How to complete this task: When you reach the line containing "You are a GUI" in the records below, start copying exactly, and stop once you have copied the line containing "This screenshot has width=1606, height=849.".

-- Provided entries follows --

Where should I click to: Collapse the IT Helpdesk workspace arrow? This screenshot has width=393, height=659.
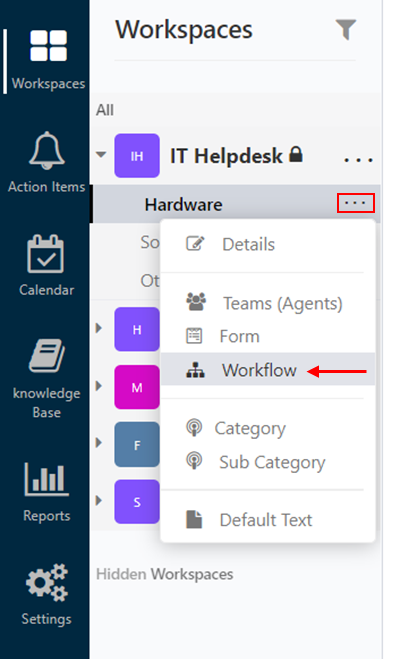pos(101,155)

-- Provided entries concluded --
-- Provided entries follows --

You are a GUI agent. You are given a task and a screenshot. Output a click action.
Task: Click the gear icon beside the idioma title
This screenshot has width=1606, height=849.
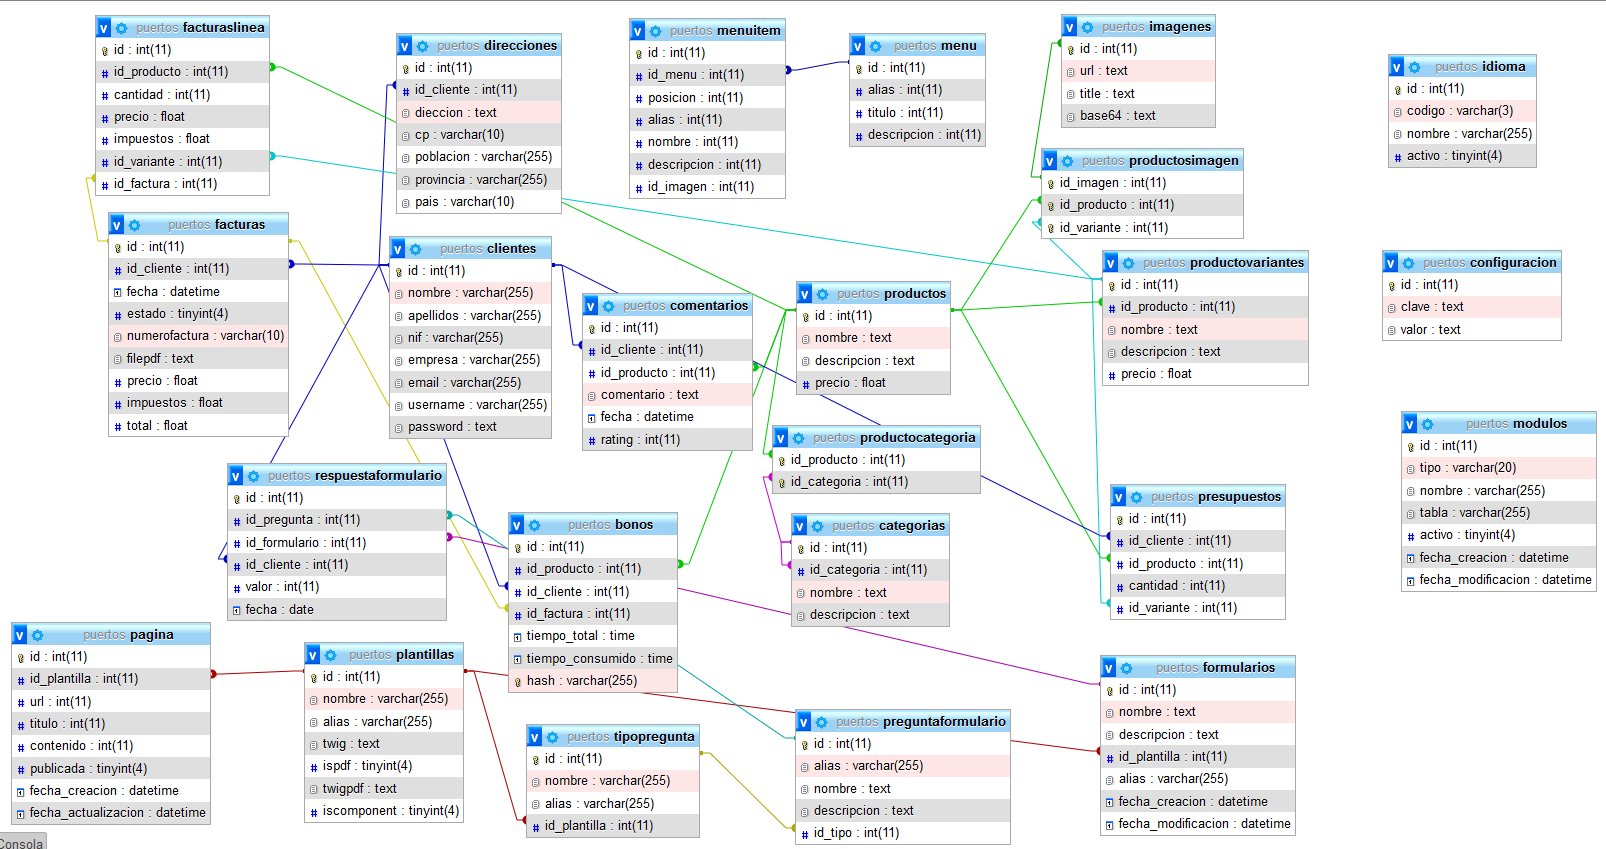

-- Provided entries concluded --

Solved problem:
You are a GUI agent. You are given a task and a screenshot. Output a click action.
Task: Click the gear icon beside the idioma title
This screenshot has width=1606, height=849.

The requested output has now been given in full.